Provided records section start
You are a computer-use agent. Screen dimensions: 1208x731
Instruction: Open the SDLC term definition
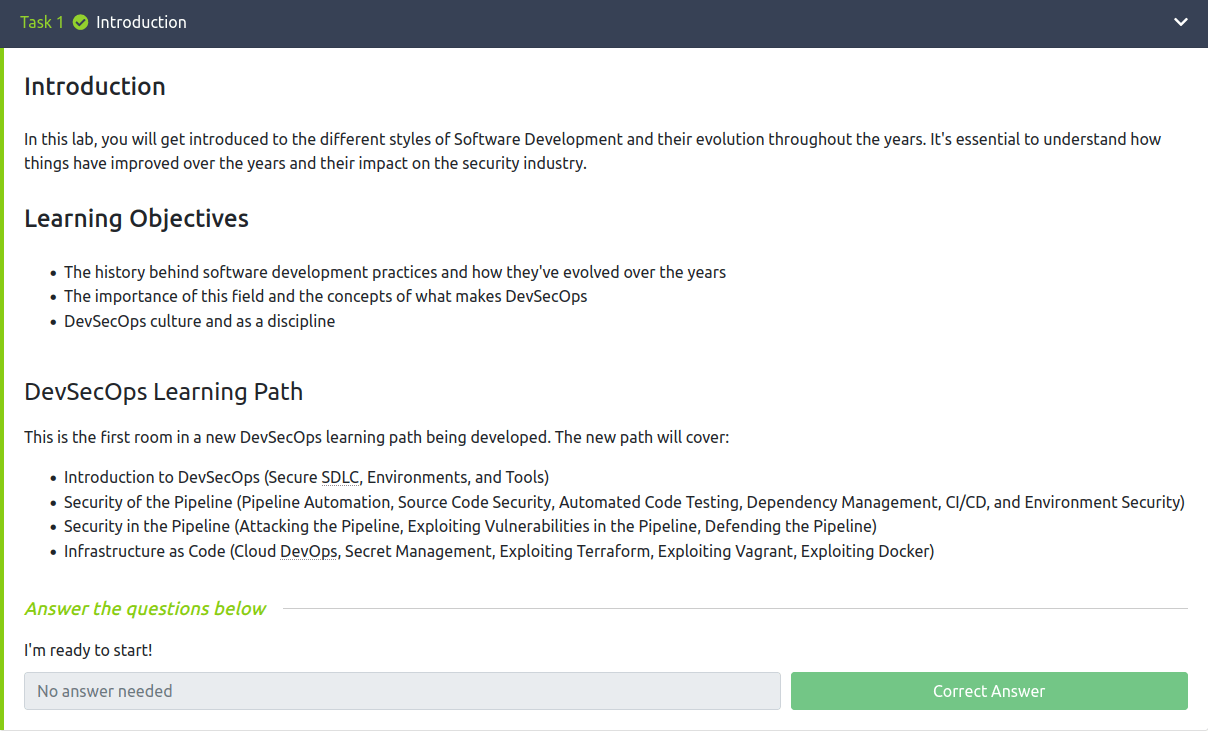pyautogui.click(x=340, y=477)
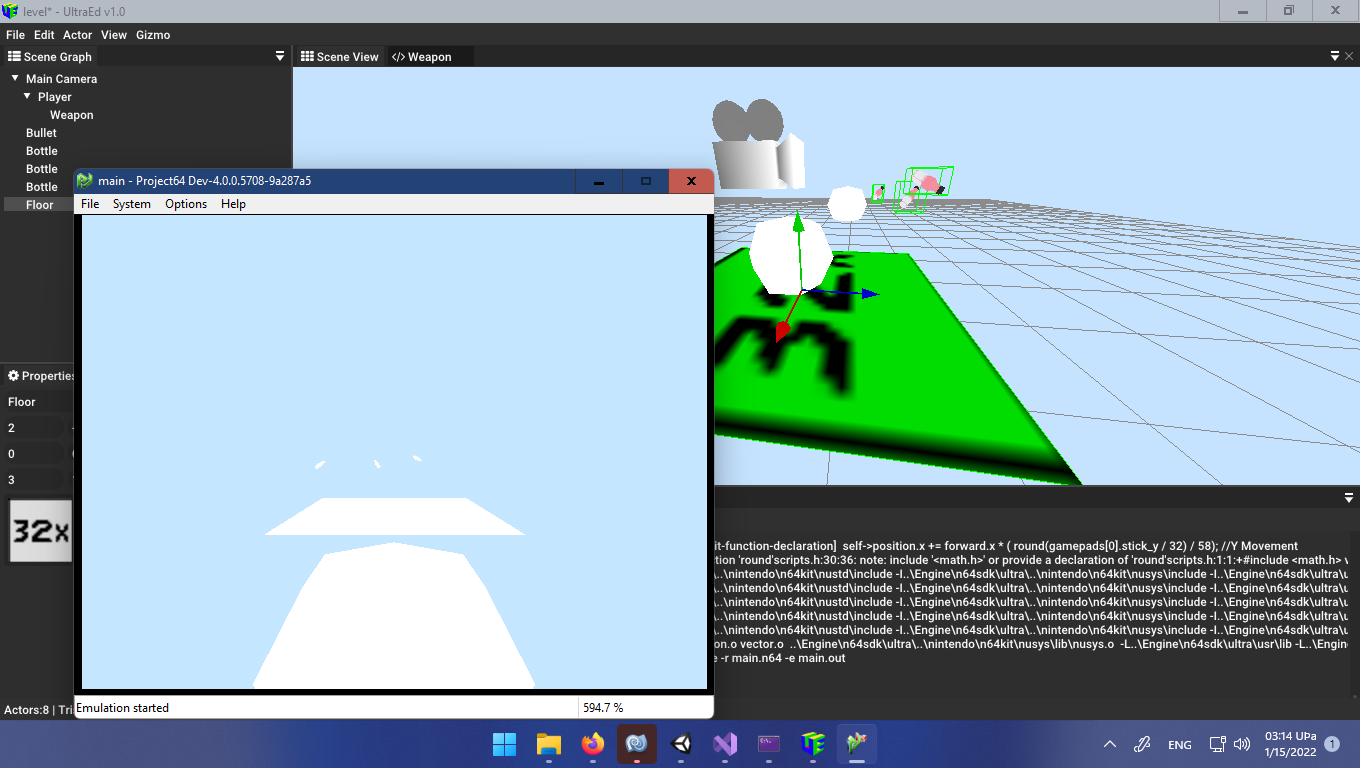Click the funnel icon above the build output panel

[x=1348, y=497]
Provided records section end
### About this exercise
When you copy the records above, keep every word exact but leave out the pictures.

### Problem solution
You are a computer-use agent. Screen dimensions: 1208x731
Instruction: Open the SDLC term definition
pyautogui.click(x=340, y=477)
Click the funnel icon above the build output panel

[x=1348, y=497]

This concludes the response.